Observation

_images/observation_demo.png

MetaDrive provides various kinds of sensory input, as illustrated in the next figure. For low-level sensors, RGB cameras, depth cameras and Lidar can be placed anywhere in the scene with adjustable parameters such as view field and the laser number. Meanwhile, the high-level scene information including the road information and nearby vehicles’ information like velocity and heading can also be provided as the observation.

Note that MetaDrive aims at providing an efficient platform to benchmark RL research, therefore we improve the simulation efficiency at the cost of photorealistic rendering effect.

In this page, we describe the optional observation forms in current MetaDrive version and discuss how to implement new forms of observation subject to your own tasks.

Existing Observation

State Vector

MetaDrive provides a state vector containing necessary information to navigation tasks.

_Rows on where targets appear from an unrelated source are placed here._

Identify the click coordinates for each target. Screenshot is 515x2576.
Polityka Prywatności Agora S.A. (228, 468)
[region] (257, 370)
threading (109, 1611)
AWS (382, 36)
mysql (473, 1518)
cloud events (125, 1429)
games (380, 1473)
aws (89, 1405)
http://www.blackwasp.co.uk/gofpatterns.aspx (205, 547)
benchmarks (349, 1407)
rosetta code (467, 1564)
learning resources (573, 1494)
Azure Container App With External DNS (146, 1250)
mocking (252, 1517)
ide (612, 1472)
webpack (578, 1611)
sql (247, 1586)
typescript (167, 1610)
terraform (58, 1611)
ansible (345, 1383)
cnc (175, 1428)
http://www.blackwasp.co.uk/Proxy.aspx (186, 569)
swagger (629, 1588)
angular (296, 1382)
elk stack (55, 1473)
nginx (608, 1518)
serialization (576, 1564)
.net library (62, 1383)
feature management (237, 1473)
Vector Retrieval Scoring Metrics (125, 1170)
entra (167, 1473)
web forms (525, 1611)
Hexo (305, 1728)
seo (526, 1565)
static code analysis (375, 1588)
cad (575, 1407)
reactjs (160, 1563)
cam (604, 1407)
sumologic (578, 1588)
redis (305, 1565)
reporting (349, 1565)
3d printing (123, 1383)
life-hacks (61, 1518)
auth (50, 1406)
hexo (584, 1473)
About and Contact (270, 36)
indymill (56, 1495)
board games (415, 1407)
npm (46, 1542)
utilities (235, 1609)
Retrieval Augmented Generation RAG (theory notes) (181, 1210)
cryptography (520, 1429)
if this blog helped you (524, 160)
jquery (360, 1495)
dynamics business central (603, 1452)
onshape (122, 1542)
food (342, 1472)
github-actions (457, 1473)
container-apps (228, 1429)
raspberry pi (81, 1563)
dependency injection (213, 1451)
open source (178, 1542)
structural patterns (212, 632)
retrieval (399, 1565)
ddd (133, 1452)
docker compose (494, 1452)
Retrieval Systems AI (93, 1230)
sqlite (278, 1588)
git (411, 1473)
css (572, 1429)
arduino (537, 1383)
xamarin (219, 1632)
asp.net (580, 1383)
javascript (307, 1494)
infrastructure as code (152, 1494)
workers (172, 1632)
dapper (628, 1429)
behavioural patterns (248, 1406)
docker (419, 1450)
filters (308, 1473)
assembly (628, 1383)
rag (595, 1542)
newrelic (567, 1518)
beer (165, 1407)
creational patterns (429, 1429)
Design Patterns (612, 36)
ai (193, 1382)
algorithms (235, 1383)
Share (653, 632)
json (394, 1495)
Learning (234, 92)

We use this state vector in almost all existing RL experiments such as the Generalization, MARL and Safe RL experiments.

The state vector consist of three parts:

  1. Ego State: current states such as the steering, heading, velocity and relative distance to boundaries, implemented in the vehicle_state function of StateObservation Class. Please find the detailed meaning of each state dimension in the code.

  2. Navigation: the navigation information that guides the vehicle toward the destination. Concretely, MetaDrive first computes the route from the spawn point to the destination of the ego vehicle. Then a set of checkpoints are scattered across the whole route with certain intervals. The relative distance and direction to the next checkpoint and the next next checkpoint will be given as the navigation information. This part is implemented in the _get_info_for_checkpoint function of Navigation Class.

  3. Surrounding: the surrounding information is encoded by a vector containing the Lidar-like cloud points. The data is generated by the Lidar Class. We typically use 240 lasers (single-agent) and 70 lasers (multi-agent) to scan the neighboring area with radius 50 meters.

The above information is concatenated into a state vector by the LidarStateObservation Class and fed to the RL agents.

Top-down Semantic Maps

_images/top_down_obs.png

MetaDrive also supports Top-down semantic maps. We provide a handy example to illustrate the utilization of Top-down observation in top_down_metadrive.py. You can enjoy this demo via:

python -m metadrive.examples.top_down_metadrive

The following is a minimal script to use Top-down observation.

from metadrive import TopDownMetaDrive

env = TopDownMetaDrive()
o = env.reset()
for i in range(1, 100000):
    o, r, d, info = env.step([0, 1])
    env.render(mode="top_down")
    if d:
        env.reset()
env.close()

The TopDownMetaDrive is a wrapper class on MetaDriveEnv which overrides observation to pygame top-down renderer. The native observation of this setting is a numpy array with shape [84, 84, 5] and all entries fall into [0, 1]. The above figure shows the semantic meaning of each channel.

Use First-view Images in Training

_images/rgb_obs.png _images/depth_obs.jpg

MetaDrive supports visuomotor tasks by turning on the rendering during the training. The above figure shows the images captured by RGB camera (left) and depth camera (right). In this section, we discuss how to utilize such observation in a headless machine, such as computing node in cluster or other remote server. Before using such function in your project, please make sure the offscreen rendering is working in your machine. The setup tutorial is at Install MetaDrive with headless rendering.

Now we can setup the vision-based observation in MetaDrive:

  • Step 1. Set the config["image_observation"] = True to tell MetaDrive maintaining a image buffer in memory even no popup window exists.

  • Step 2. Set the config["vehicle_config"]["image_source"] to "rgb_camera" or "depth_camera" according to your demand.

  • Step 3. The image size (width and height) will be determined by the camera parameters. The default setting is (84, 84) following the image size in Atari. You can customize the size by configuring config["vehicle_config"]["rgb_camera"]. For example, config["vehicle_config"]["rgb_camera"] = (200, 88) means that the image has 200 pixels in width and 88 pixels in height.

There is a demo script using RGB camera as observation:

python -m metadrive.examples.drive_in_single_agent_env --observation rgb_camera

The script should print a message:

The observation is a dict with numpy arrays as values:  {'image': (84, 84, 3), 'state': (21,)}

The image rendering consumes memory in the first GPU of your machine (if any). Please be careful when using this.

If you feel the visual data collection is slow, why not try our advanced offscreen render: Install MetaDrive with advanced offscreen rendering. After verifying your installation, set config[“image_on_cuda”] = True to get 10x faster data collection!